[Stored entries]
- Opening Delimiter -

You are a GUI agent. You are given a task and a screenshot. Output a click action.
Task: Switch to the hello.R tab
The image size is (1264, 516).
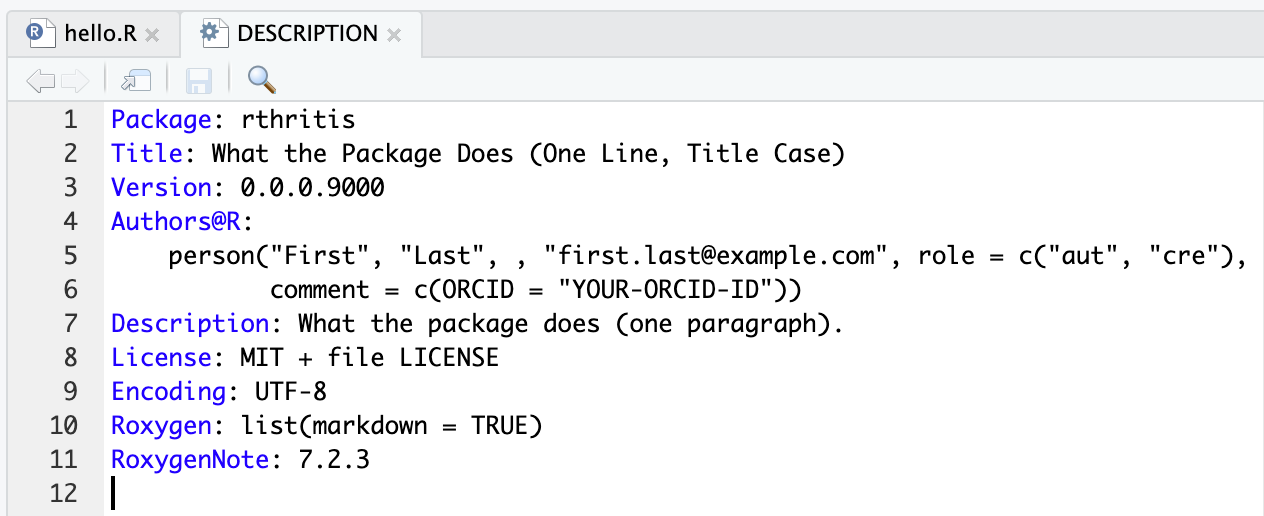99,34
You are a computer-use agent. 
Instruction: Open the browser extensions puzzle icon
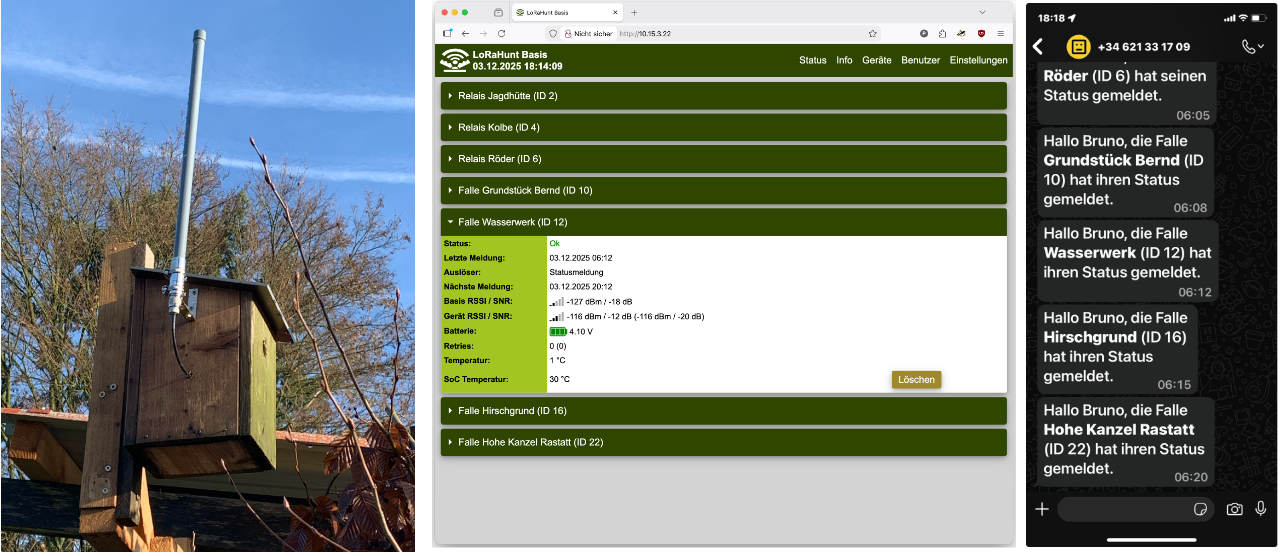click(x=942, y=33)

- Closing Delimiter -

## WHAT THE EXERCISE ASKS
Copy out every line from the data above that has "agent" in it.

## WRITTEN REPLY
You are a GUI agent. You are given a task and a screenshot. Output a click action.
You are a computer-use agent. 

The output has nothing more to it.